Image: Beata Zawrzel/NurPhoto via Getty Images

Last year, Spotify announced that it would be restricting payouts on low-streaming tracks. On 1 April these changes came into effect, meaning tracks that haven’t surpassed 1,000 streams in the last 12 months will not receive royalties.

The revised royalty system avoids “payments lost in the system”. As Spotify explain, tens of millions of tracks are streamed between 1-1,000 times, generating roughly $0.03 a month. The collective sum is around $40 million per year.

However, transaction and withdrawal fees stop the $40 million ever making it to uploaders. “Labels and distributors require a minimum amount to withdraw (usually $2-$50 per withdrawal) and banks charge a fee for the transaction (usually $1-$20 per withdrawal),” Spotify says.

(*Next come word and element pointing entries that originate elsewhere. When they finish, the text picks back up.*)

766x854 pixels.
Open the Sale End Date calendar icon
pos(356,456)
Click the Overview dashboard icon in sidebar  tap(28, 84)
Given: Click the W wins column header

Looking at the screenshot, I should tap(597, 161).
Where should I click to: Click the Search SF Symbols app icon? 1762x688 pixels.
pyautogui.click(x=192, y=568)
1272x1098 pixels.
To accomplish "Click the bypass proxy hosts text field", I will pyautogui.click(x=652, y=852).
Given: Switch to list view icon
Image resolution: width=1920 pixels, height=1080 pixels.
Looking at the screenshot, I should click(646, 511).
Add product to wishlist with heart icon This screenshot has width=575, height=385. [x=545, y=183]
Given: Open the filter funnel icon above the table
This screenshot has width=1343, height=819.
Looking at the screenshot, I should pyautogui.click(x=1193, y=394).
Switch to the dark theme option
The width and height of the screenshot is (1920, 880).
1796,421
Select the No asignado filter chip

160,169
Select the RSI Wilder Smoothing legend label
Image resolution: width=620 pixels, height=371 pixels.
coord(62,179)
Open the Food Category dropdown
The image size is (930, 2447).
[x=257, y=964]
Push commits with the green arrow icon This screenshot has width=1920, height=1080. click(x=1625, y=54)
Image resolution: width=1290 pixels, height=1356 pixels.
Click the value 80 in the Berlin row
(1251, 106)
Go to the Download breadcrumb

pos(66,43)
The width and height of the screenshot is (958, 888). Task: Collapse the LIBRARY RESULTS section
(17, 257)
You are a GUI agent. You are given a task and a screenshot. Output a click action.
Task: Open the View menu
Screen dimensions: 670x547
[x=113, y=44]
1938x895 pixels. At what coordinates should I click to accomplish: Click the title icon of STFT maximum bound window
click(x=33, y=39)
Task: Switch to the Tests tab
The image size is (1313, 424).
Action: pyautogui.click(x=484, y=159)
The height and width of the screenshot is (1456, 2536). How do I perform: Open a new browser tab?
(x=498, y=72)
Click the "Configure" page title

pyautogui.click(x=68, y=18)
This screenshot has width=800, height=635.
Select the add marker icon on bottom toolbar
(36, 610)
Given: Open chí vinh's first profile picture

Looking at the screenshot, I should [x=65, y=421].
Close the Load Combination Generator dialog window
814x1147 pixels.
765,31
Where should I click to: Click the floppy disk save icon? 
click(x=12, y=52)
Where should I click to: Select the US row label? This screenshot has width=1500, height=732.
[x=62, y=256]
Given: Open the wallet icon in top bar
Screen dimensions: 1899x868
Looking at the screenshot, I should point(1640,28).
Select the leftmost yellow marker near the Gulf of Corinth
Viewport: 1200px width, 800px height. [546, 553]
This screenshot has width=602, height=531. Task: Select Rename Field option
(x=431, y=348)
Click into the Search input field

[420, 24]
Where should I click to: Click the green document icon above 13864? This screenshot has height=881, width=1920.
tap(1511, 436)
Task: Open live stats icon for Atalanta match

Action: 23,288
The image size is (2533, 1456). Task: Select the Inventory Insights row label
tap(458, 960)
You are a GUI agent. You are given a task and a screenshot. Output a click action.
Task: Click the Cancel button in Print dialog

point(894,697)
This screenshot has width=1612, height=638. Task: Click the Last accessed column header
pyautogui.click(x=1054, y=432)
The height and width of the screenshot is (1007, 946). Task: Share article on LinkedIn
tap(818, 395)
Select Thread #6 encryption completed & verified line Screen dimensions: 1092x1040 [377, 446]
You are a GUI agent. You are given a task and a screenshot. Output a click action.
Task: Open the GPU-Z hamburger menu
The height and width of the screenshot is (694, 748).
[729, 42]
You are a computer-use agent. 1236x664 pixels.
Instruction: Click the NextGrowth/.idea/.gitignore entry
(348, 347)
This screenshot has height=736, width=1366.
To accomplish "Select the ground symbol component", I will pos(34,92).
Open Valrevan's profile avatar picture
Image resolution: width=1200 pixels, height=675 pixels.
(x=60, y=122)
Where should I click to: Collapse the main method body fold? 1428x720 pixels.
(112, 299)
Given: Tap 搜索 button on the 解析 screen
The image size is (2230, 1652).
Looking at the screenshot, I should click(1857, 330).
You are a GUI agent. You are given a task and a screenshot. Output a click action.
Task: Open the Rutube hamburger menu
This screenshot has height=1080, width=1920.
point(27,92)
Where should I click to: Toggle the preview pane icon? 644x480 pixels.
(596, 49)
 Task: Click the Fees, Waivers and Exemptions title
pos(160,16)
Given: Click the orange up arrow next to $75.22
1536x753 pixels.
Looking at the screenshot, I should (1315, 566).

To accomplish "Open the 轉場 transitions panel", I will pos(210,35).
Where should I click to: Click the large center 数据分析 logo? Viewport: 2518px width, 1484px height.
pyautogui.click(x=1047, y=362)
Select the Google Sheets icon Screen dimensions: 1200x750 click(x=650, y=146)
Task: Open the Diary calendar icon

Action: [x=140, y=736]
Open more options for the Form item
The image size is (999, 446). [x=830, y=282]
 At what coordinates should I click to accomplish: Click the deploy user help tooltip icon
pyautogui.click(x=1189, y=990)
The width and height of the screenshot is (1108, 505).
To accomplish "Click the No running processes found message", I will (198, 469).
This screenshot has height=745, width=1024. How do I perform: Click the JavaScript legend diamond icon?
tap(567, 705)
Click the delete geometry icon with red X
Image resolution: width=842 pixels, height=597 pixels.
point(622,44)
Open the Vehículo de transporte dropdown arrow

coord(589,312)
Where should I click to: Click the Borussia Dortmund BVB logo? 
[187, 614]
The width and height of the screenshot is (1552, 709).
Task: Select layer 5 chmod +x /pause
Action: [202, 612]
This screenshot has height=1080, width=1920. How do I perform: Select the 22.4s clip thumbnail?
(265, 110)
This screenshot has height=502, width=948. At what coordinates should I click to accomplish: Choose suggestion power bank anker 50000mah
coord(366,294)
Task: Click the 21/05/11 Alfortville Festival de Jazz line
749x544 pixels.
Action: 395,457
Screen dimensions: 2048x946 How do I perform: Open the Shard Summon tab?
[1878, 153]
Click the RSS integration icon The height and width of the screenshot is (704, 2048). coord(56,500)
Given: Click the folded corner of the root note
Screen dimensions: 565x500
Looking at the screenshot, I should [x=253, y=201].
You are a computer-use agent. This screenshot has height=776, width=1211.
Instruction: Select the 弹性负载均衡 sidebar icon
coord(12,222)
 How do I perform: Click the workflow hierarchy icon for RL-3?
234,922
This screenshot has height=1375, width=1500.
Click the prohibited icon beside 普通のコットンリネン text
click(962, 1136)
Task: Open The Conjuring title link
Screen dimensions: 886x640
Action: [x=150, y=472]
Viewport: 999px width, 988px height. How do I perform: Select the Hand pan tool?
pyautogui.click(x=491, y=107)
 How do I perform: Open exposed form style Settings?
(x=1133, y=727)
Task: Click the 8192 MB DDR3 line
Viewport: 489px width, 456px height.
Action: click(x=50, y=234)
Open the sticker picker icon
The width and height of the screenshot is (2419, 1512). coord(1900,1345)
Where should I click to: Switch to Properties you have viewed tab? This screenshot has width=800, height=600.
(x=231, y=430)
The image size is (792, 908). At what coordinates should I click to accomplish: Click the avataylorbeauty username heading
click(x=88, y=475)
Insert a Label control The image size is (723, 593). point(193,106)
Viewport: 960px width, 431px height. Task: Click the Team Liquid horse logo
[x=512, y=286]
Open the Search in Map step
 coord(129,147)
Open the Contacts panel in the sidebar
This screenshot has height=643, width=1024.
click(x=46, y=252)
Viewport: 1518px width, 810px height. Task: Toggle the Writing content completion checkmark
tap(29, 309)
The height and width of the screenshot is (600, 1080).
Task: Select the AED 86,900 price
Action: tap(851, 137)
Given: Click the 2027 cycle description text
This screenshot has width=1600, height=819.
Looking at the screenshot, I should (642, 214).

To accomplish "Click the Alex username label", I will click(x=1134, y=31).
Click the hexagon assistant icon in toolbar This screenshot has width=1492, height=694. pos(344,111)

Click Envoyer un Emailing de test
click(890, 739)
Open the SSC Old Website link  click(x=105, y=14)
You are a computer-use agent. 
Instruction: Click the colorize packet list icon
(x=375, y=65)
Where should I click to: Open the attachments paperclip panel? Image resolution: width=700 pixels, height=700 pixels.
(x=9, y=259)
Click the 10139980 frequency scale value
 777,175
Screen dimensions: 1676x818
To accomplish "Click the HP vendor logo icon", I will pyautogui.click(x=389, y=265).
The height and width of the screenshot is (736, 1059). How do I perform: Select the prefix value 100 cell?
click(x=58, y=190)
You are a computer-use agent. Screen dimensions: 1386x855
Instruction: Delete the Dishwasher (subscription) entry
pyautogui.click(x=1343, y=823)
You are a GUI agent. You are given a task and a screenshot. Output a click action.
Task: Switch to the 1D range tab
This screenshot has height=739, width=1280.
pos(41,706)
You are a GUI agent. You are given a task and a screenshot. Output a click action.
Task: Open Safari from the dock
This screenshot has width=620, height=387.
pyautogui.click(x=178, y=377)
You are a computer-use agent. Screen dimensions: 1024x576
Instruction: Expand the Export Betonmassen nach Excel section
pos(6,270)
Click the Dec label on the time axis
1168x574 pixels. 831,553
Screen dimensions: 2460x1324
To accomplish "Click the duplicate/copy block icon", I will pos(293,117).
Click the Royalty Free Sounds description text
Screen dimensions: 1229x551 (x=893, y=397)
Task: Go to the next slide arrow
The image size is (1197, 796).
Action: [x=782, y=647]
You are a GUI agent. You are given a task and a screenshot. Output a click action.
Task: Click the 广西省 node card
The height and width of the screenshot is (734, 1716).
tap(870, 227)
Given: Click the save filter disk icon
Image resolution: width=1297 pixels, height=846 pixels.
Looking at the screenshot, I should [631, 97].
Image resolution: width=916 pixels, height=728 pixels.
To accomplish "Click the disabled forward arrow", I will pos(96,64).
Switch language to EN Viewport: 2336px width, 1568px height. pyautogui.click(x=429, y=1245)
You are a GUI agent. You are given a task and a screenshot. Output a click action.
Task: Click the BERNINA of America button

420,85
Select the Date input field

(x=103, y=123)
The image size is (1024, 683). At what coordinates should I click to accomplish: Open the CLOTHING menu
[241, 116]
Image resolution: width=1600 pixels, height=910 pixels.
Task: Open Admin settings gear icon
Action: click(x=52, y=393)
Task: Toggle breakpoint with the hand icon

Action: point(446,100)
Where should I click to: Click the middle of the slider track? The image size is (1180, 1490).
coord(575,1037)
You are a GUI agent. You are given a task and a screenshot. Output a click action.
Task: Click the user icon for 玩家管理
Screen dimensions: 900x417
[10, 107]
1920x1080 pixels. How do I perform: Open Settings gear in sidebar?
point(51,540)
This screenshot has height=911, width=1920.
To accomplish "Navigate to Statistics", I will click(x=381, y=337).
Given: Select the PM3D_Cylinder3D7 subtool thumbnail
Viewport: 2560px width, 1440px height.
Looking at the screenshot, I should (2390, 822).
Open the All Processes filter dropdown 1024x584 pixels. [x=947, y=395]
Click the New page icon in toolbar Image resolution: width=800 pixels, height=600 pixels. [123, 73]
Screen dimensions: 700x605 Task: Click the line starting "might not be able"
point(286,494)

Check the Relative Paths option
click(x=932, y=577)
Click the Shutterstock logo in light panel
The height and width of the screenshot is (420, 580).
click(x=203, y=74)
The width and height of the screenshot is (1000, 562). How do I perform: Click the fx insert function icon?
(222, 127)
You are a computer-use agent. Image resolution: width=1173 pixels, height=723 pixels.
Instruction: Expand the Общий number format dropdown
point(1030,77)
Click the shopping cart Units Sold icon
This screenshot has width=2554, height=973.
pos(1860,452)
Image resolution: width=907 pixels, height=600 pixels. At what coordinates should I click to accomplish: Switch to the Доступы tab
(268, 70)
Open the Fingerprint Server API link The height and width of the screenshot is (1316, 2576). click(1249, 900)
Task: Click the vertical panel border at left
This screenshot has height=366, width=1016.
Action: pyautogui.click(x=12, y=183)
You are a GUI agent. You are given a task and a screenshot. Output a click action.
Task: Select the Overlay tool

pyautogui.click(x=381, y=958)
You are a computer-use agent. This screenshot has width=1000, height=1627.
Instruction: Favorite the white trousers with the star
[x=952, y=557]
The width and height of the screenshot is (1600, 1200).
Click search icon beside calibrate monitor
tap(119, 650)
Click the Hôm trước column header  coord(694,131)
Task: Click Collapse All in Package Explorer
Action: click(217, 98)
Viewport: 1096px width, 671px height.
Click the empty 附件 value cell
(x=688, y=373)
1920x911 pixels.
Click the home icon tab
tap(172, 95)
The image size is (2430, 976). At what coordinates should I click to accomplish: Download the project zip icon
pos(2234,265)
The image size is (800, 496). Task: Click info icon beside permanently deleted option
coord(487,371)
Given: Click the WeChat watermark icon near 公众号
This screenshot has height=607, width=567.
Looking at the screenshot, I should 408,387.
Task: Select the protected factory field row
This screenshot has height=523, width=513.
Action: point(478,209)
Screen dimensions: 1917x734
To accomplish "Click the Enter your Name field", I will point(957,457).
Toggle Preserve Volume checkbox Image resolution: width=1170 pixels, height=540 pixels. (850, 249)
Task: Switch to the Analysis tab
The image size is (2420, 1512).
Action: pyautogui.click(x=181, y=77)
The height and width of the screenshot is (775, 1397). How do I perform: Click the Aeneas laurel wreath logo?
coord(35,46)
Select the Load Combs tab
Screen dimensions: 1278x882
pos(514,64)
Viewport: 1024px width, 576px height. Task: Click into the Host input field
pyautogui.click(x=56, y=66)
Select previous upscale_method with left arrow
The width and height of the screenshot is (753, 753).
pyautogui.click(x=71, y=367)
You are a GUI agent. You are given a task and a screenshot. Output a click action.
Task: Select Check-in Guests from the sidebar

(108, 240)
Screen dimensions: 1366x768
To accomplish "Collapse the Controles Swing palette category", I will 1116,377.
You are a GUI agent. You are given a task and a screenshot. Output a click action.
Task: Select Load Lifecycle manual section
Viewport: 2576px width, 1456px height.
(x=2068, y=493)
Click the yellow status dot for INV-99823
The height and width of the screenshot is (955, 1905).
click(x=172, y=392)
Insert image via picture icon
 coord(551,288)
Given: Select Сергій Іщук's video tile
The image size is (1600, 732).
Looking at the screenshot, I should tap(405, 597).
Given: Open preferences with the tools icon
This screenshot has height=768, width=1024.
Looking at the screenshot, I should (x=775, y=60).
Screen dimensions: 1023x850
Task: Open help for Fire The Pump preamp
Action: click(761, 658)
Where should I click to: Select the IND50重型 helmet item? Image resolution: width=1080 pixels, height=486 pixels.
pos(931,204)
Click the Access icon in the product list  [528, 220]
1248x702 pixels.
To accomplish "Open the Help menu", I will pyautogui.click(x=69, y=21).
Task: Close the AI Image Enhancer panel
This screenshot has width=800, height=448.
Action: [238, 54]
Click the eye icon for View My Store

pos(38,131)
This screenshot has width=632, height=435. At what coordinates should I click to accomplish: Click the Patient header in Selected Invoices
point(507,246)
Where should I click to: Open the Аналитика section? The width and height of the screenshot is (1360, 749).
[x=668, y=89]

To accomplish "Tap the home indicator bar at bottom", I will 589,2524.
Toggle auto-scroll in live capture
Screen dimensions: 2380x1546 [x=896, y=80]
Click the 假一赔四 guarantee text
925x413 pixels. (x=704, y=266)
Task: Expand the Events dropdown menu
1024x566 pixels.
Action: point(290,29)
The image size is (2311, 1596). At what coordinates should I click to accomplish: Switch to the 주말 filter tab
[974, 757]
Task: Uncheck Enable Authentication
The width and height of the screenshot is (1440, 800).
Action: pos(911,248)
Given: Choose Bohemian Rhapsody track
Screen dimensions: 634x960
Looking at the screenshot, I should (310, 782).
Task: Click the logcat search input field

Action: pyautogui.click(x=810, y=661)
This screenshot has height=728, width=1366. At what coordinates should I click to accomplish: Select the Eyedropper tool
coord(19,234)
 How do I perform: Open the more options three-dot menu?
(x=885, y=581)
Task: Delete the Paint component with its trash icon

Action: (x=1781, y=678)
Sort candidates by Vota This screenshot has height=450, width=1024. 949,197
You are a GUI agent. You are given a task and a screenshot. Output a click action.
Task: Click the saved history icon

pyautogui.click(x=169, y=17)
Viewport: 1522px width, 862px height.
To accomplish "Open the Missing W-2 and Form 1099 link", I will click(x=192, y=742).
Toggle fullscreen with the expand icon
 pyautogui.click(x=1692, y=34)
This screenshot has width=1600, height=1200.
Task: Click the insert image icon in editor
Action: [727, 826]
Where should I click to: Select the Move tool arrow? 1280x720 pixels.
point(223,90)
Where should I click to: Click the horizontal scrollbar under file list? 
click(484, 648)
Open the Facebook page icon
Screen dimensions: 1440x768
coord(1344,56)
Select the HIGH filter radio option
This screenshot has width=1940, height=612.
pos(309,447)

Only 0.5% of tracks on Spotify fail to hit 1,000 annual streams. This means that Spotify will still be paying out for the 99.5% of tracks that do hit the 1,000 listener goal. Spotify predicts that the change will “drive an additional $1 billion toward emerging and professional artists.”

The crack down will also require a minimum number of unique listeners – so looping your favourite artist 1,000 times wont do much. There will also be a restriction on background noise tracks like ‘white noise’, moving the goal-post from 30 seconds to 2 minutes of listening for a stream to count.

Of course, not everyone is satisfied with Spotify’s calculations. United Musicians and Allied Workers have tweeted that, rather than 0.5% of tracks, the change will in fact impact “an estimated 86% of tracks” on the platform. “This new policy will impact small artists the most — the same artists that Spotify claims to support,” the organisation writes.

The UMAW has recently pushed for the Living Wage for Musicians Act in Congress to ensure there is a revision of streaming royalty laws. As their Make Streaming Pay page explains, “the bill [will] help ensure that artists and musicians can build sustainable careers in the digital age.”

Other big names in the music industry have also aired their grievances with greedy streaming services. In a recent interview with GQ, Nine Inch NailsTrent Reznor believes streaming has “mortally wounded” musicians.

“I think the terrible payout of streaming services has mortally wounded a whole tier of artists that make being an artist unsustainable,” Reznor explains. “It’s great if you’re Drake, and it’s not great if you’re Grizzly Bear… We’ve had enough time for the whole ‘All the boats rise’ argument to see they don’t all rise. Those boats rise. These boats don’t. They can’t make money in any means. I think that’s bad for art.”

Reznor was tasked with building a new streaming service with Apple, and it made him painfully aware of how damaging the streaming environment was for musicians. “I thought maybe at Apple there could be influence to pay in a more fair or significant way, because a lot of these services are just a rounding error compared to what comes in elsewhere, unlike Spotify where their whole business is that,” he told GQ. “[Streaming companies] aren’t really concerned about all the romantic shit I thought mattered.”